You are logging session beginning and end.
First firewall needs to let through TCP 3way handshake.
After that it identifies real application and if that application is not in the policy then Palo starts looking for following rules below.
Usually you want to enable logging at session beginning only during troubleshooting sessions.
"Thanks, I will try that, but will it resolve the issue or just give me the correct logs ?"
In initial post you mentioned that rule that permits traffic has URL category in it.
Thing is that Palo can't identify URL category based on first packet.

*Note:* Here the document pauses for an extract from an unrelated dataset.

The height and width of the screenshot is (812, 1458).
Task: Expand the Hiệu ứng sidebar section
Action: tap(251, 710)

Assuming that traffic is pure HTTP then Palo can identify application based on 5th packet (in case of HTTPS URL is retrieved from SNI on the cert).
SYN (client to server)
SYN ACK (server to client)
ACK (client to server)
HTTP GET (client to server)
WEBSITE DATA BACK TO THE CLIENT <<< this is where Palo identifies traffic as web-browsing. (server to client)
So initial 4 packets need to be permitted through by some rule and in your case you see it in logs because you have log at session start checked.

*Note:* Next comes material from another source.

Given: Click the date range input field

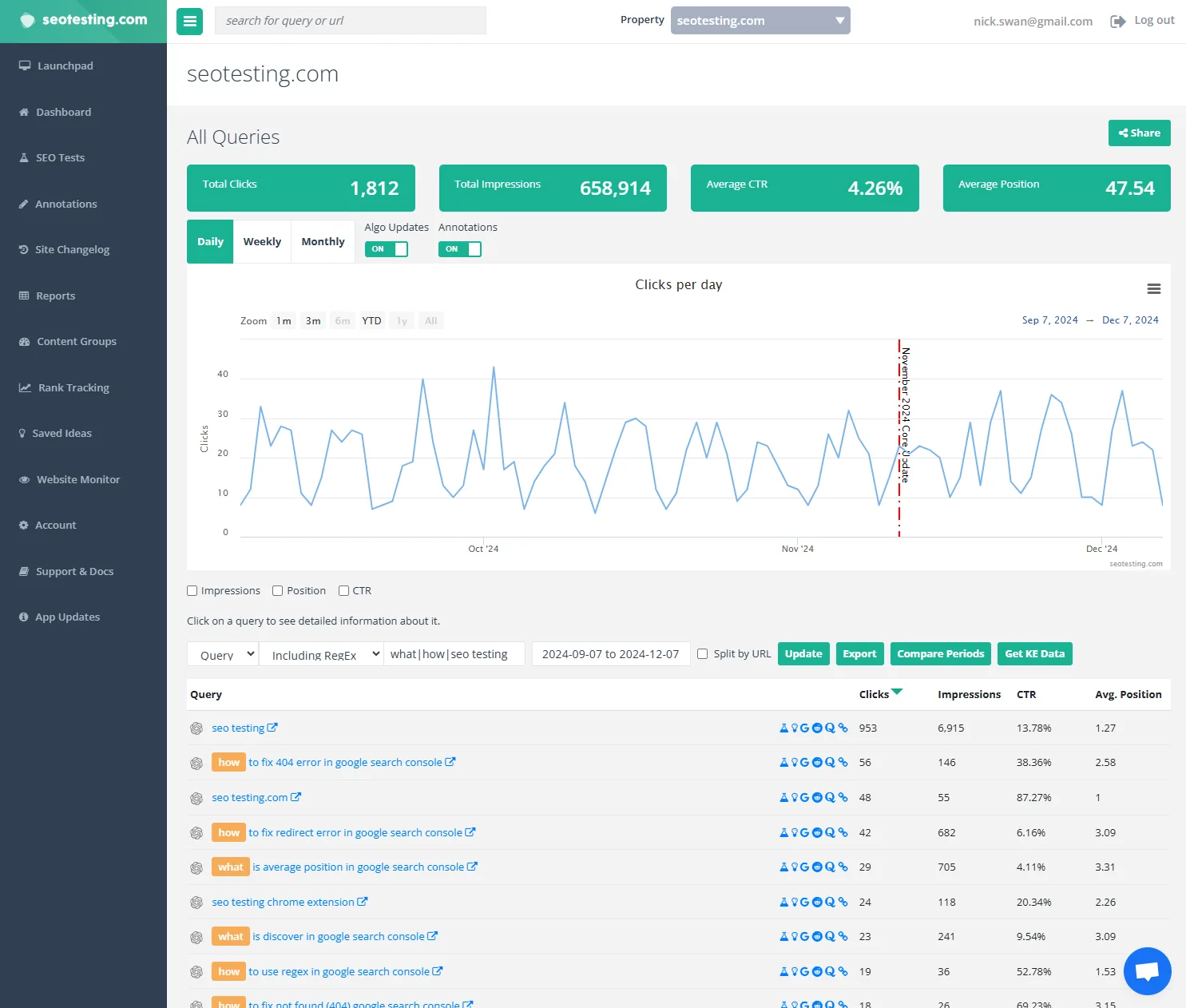Looking at the screenshot, I should coord(610,654).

If you don't want initial TCP 3way handshake to match some random rule you can add before any outgoing rule this nonsense rule that in reality would never permit pings (because ping is ICMP protocol) but it would log all TCP 3way handshakes under single rule name so you can run reports against it etc as needed.
Adjust it according to your needs as it is very broad permitting outgoing SYN sent on any port (you might want to limit it to 80 and 443).
"Wont enabling Log at session start cause more load to cpu for the explicit Deny rule."
You already have log at session start checked. You need to uncheck it to see logs correctly.
I assume it based on session end reason being "n/a" for those logs.